Martinez Bridget, Peplow Philip V
Department of Pharmacology; Department of Medicine, University of Nevada-Reno, Reno, NEV, USA.
Department of Anatomy, University of Otago, Dunedin, New Zealand.
Neural Regen Res. 2023 Apr;18(4):716-726. doi: 10.4103/1673-5374.354510.
Temporal lobe epilepsy is the most common form of focal epilepsy in adults, accounting for one third of all diagnosed epileptic patients, with seizures originating from or involving mesial temporal structures such as the hippocampus, and many of these patients being refractory to treatment with anti-epileptic drugs. Temporal lobe epilepsy is the most common childhood neurological disorder and, compared with adults, the symptoms are greatly affected by age and brain development. Diagnosis of temporal lobe epilepsy relies on clinical examination, patient history, electroencephalographic recordings, and brain imaging. Misdiagnosis or delay in diagnosis is common. A molecular biomarker that could distinguish epilepsy from healthy subjects and other neurological conditions would allow for an earlier and more accurate diagnosis and appropriate treatment to be initiated. Among possible biomarkers of pathological changes as well as potential therapeutic targets in the epileptic brain are microRNAs. Most of the recent studies had performed microRNA profiling in body fluids such as blood plasma and blood serum and brain tissues such as temporal cortex tissue and hippocampal tissue. A large number of microRNAs were dysregulated when compared to healthy controls and with some overlap between individual studies that could serve as potential biomarkers. For example, in adults with temporal lobe epilepsy, possible biomarkers are miR-199a-3p in blood plasma and miR-142-5p in blood plasma and blood serum. In adults with mesial temporal lobe epilepsy, possible biomarkers are miR-153 in blood plasma and miR-145-3p in blood serum. However, in many of the studies involving patients who receive one or several anti-epileptic drugs, the influence of these on microRNA expression in body fluids and brain tissues is largely unknown. Further studies are warranted with children with temporal lobe epilepsy and consideration should be given to utilizing mouse or rat and non-human primate models of temporal lobe epilepsy. The animal models could be used to confirm microRNA findings in human patients and to test the effects of targeting specific microRNAs on disease progression and behavior.

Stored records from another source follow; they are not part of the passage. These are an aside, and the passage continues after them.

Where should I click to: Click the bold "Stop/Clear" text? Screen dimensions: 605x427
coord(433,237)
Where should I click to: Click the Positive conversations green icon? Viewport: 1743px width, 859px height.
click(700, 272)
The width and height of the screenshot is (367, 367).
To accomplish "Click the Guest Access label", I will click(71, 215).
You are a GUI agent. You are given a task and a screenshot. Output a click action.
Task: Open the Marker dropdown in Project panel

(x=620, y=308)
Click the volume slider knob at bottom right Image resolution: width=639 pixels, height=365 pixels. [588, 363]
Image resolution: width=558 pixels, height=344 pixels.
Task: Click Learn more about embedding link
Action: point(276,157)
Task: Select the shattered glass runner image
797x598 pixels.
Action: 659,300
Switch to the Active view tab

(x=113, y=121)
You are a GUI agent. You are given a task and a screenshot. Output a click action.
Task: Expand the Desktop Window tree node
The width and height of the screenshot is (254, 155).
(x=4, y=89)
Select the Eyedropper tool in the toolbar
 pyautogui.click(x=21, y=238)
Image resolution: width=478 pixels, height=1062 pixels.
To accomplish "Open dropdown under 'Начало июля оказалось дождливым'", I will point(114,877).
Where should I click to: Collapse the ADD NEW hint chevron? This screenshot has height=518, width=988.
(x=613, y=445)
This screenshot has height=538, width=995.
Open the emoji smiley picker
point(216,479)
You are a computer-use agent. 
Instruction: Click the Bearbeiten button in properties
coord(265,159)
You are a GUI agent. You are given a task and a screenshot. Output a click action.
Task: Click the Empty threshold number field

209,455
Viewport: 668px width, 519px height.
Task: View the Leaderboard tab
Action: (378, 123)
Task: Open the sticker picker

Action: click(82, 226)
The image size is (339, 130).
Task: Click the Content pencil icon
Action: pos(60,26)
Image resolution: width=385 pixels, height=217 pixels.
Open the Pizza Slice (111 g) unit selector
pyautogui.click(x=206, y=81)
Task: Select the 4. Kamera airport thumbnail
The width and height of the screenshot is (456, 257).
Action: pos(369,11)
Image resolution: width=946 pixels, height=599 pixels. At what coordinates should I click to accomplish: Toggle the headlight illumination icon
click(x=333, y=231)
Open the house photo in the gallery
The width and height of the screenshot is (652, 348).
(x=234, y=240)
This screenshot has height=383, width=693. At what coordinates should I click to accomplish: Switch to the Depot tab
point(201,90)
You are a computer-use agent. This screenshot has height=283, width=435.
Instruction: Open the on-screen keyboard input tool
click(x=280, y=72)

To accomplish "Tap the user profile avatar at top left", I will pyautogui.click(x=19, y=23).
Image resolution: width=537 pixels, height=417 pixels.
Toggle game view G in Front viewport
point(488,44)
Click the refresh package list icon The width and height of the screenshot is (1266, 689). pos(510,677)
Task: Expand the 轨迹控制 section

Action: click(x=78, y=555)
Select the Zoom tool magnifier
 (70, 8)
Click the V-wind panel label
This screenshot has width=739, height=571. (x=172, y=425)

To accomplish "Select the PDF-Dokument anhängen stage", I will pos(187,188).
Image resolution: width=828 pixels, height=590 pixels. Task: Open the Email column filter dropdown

颞叶癫痫是成人局灶性癫痫最常见的形式,占所有确诊癫痫患者的三分之一,其发作起源于或累及内侧颞叶结构,如海马体,并且这些患者中的许多人对抗癫痫药物治疗无效。颞叶癫痫是儿童最常见的神经系统疾病,与成人相比,其症状受年龄和脑发育的影响很大。颞叶癫痫的诊断依赖于临床检查、患者病史、脑电图记录和脑部成像。误诊或诊断延迟很常见。一种能够将癫痫与健康受试者及其他神经系统疾病区分开来的分子生物标志物,将有助于更早、更准确地进行诊断并启动适当的治疗。在癫痫脑病理变化的可能生物标志物以及潜在治疗靶点中,微小RNA是其中之一。最近的大多数研究都在诸如血浆和血清等体液以及诸如颞叶皮质组织和海马组织等脑组织中进行了微小RNA分析。与健康对照相比,大量微小RNA表达失调,并且个别研究之间存在一些重叠,这些微小RNA可作为潜在的生物标志物。例如,在患有颞叶癫痫的成人中,血浆中的miR-199a-3p以及血浆和血清中的miR-142-5p可能是生物标志物。在患有内侧颞叶癫痫 的成人中,血浆中的miR-153和血清中的miR-145-3p可能是生物标志物。然而,在许多涉及接受一种或几种抗癫痫药物治疗的患者的研究中,这些药物对体液和脑组织中微小RNA表达的影响在很大程度上尚不清楚。有必要对患有颞叶癫痫的儿童进行进一步研究,并且应考虑使用颞叶癫痫的小鼠或大鼠以及非人类灵长类动物模型。这些动物模型可用于确认人类患者中微小RNA的研究结果,并测试靶向特定微小RNA对疾病进展和行为的影响。